This, from Steven Kinzer's essay on TomDispatch:
BPs roots lie in the early years of the twentieth century when a wealthy bon vivant named William Knox D'Arcy decided, with encouragement from the British government, to begin looking for oil in Iran. He struck a concession agreement with the dissolute Iranian monarchy, using the proven expedient of bribing the three Iranians negotiating with him.
Under this contract, which he designed, D'Arcy was to own whatever oil he found in Iran and pay the government just 16% of any profits he made -- never allowing any Iranian to review his accounting. After his first strike in 1908, he became sole owner of the entire ocean of oil that lies beneath Iran's soil. No one else was allowed to drill for, refine, extract, or sell “Iranian” oil.
”Fortune brought us a prize from fairyland beyond our wildest dreams,” Winston Churchill, who became First Lord of the Admiralty in 1911, wrote later. “Mastery itself was the prize of the venture.”

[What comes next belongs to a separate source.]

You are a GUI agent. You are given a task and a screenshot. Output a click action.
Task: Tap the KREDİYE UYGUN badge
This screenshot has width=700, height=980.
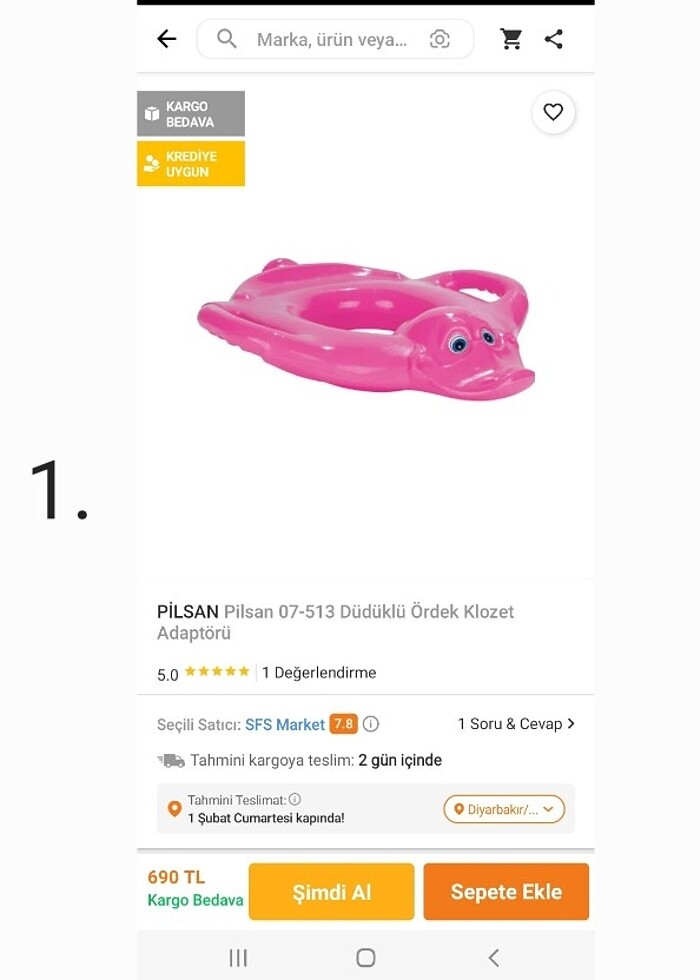click(x=190, y=163)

Soon afterward, the British government bought the D'Arcy concession, which it named the Anglo-Persian Oil Company. It then built the world's biggest refinery at the port of Abadan on the Persian Gulf. From the 1920s into the 1940s, Britain's standard of living was supported by oil from Iran. British cars, trucks, and buses ran on cheap Iranian oil. Factories throughout Britain were fueled by oil from Iran. The Royal Navy, which projected British power all over the world, powered its ships with Iranian oil.

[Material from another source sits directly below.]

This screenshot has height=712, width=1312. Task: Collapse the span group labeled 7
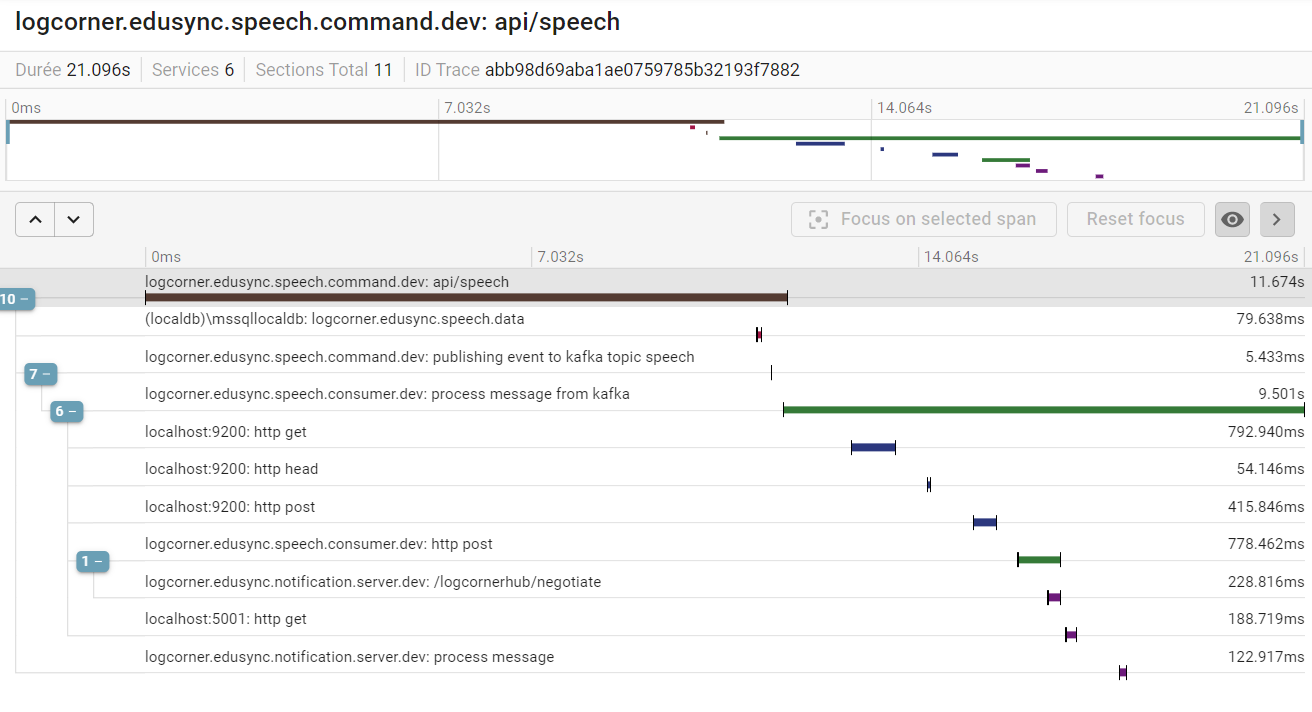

The oil company re-branded itself as British Petroleum, BP Amoco, and then, in 2000, BP. During its decades in Iran, it had operated as it pleased, with little regard for the interests of local people. This corporate tradition has evidently remained strong.
Deep in the recesses of the BP headquarters in St James's, City of Westminster, London, there is a small, secret chapel dedicated to William Knox D'Arcy, where aspiring executives of the company perform strange private rituals before advancing another stage in their careers.